Wrong. Sounds to me like what is being described is survival. You are surviving. You are doing what is absolutely necessary to exist in this world. Is it a conscious choice to breathe each morning? Do you have to make up your mind to think? My guess is that the answer to those seemingly ridiculous questions is no. The tasks above are done with such automaticity that they are executed without a second thought.
One of my favorite quotes comes to mind when I think of living vs. surviving.
“The aim of life is to live, and to live means to be aware, joyously, drunkenly, serenely, divinely aware.” –Henry Miller
This piece of wisdom has been my driving force the past few years. Look at the key words in that quote: aware, joyously, drunkenly, serenely, divinely. Now think back to the proof you theoretically gave me for living. Are you truly AWARE you are breathing? Does it bring you great JOY to know you are talking? Unless either of them are new for you, my guess is probably not.
This concept was huge for me when deciding which path to take in recovery. Did I want to make my way through life just going through the motions? Was it enough for me to do the bare minimum just to get by? Those were questions that I seriously asked myself when I was faced with an obstacle or challenging decision. I know I’d never really truly live until I was healthy in mind, body, and spirit.

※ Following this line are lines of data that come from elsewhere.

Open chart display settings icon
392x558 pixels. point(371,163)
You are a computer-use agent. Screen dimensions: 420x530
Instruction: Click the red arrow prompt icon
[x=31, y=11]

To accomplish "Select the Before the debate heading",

Now that I’m healthy and have been for a solid five years, this has taken on a completely different meaning. I’m constantly reflecting on my life in the present moment. Do the majority of my actions throughout the day bring me joy and happiness? Am I choosing to surround myself with people who inspire/motivate me? Do I LOVE how I spend my days? Am I excited to approach each morning? Have I felt that absolutely intoxicatingly “drunk” feeling from an interaction with a person, place, or moment? If my answer to any of those questions is no (which it is sometimes!), I look at what needs to change.

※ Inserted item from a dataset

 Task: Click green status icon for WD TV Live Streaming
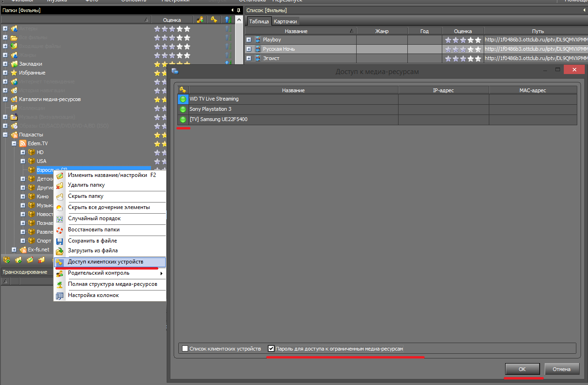point(183,99)
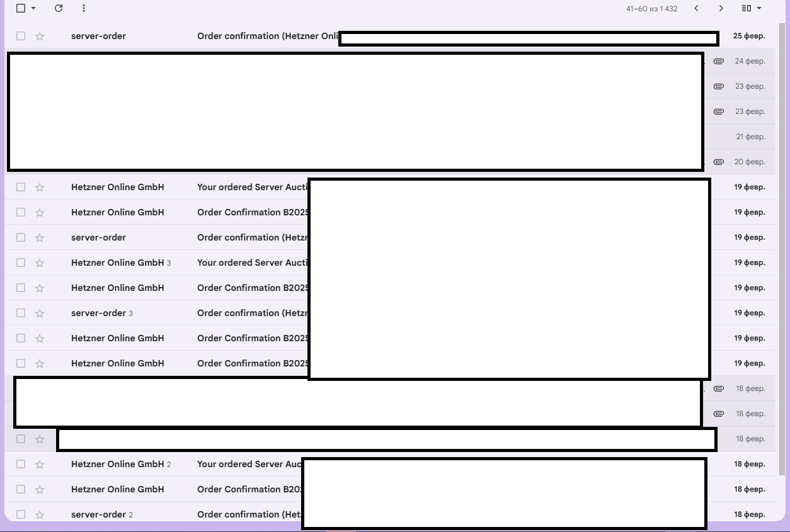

These changes can be small. Maybe I’ll rediscover my favorite food. Go to my favorite coffee shop, get lost in a book, and slowly sip my coffee. Occasionally, I’ll re-evaluate the relationships I have with people. Often times, we’ll have a dance party in my classroom. Having an authentic conversation with someone about REAL topics is an amazing feeling. If I’m feeling slightly burnt out, I’ll remember why I’m doing the things I do. Sometimes that passion isn’t able to be reawakened. At that time, I know that the activity, person, or place is not essential to my life anymore.
That’s the beauty of genuinely living. You have permission to create opportunities to experience all that life has to offer you. If you want to change something, you can. Be loud. Be crazy. Take too many pictures. Act goofy in public. Make mistakes. Learn from them. Be aware and present in each and every moment of you life.
So next time things feel boring, not quite right, or sadness finds its way in, ask yourself: Am I LIVING or am I surviving? The answer may surprise you.
It is 100% better to live and not just survive. When you actually experience life instead of taking a back seat, incredible things start to happen. Just live.